23. Нина
Над городом начинали сгущаться сумерки, и Белосветов неторопливым шагом двигался по улице Мартина Бормана (бывшая Ватутина). Он увидел на дороге зелёный огонек такси, однако останавливать его не стал и продолжал шагать по тротуару. Когда такси скрылось из виду, из-за поворота вынырнул видавший виды Жигулёнок. Полковник проголосовал, машина притормозила, и водитель приоткрыл окошко.
– Не подбросишь, командир? – спросил Игорь Владимирович.
– Куда?
– К Мессалине.
– А что даешь?
– Не обижу.
– Лады, садись.
Белосветов уселся на заднее сиденье.
Шофер вел машину уверенно и как бы с некоторой даже вальяжностью – видимо, уже не один год крутил баранку, промышляя левым извозом. Лицо у него было одутловатое, толстое и сонливое. На вид ему можно было дать лет двадцать пять.
Он доставил Белосветова к Мессалине минут за десять.
– Слышишь, командир, – сказал ему Белосветов, – подожди-ка меня тут, а я загляну в это почтенное заведение. Простой я тебе компенсирую.
– Что, на клубничку потянуло? – ухмыльнулся шофер.
– Ну, типа того.
– Хорошо, – сказал шофер. – Но только учти: часики тикают.
– Я ненадолго.

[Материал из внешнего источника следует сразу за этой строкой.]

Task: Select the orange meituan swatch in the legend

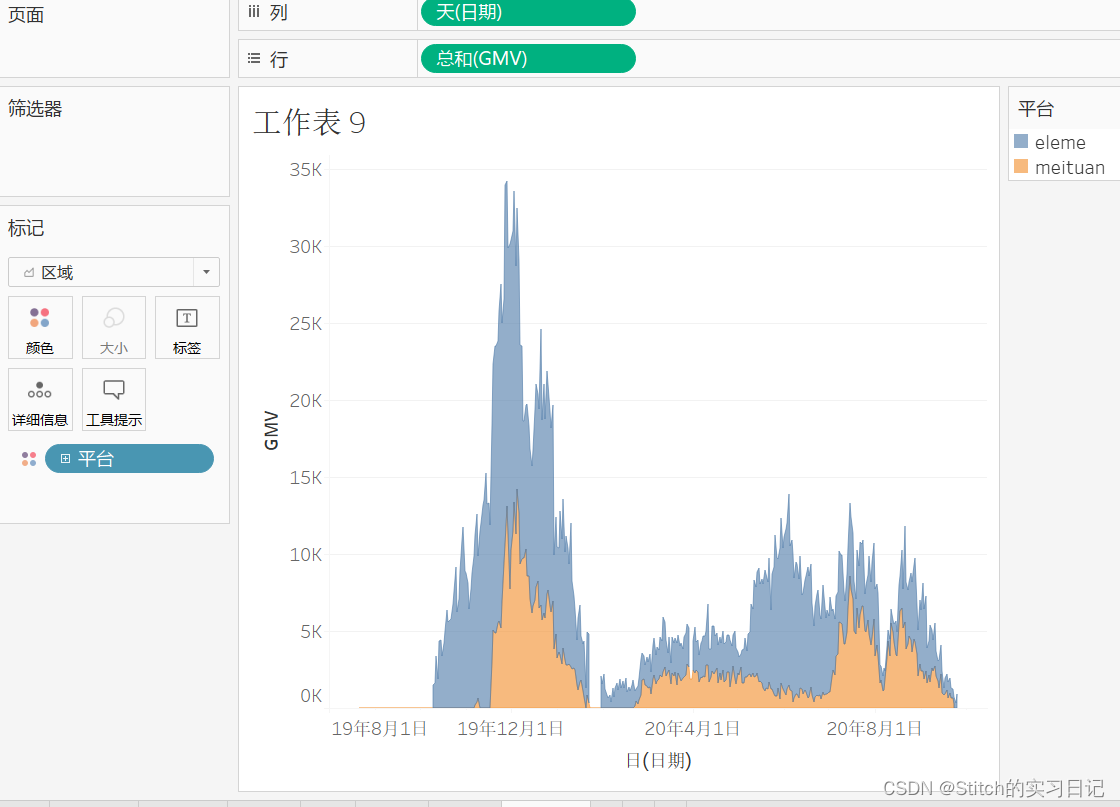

Подыщу себе подходящую телочку и двинем назад.
– А почему не мальчика?
– Э, нет, – возразил Белосветов. – Я мужик ещё той, старой закваски. Люблю девочек – и всё тут.
– Ну, что ж, – сказал шофер. – Каждому своё. У нас ведь демократия, верно?
– Совершенно верно, – кивнул Белосветов. – Толерантность, плюс плюрализм мнений. Здорово, а?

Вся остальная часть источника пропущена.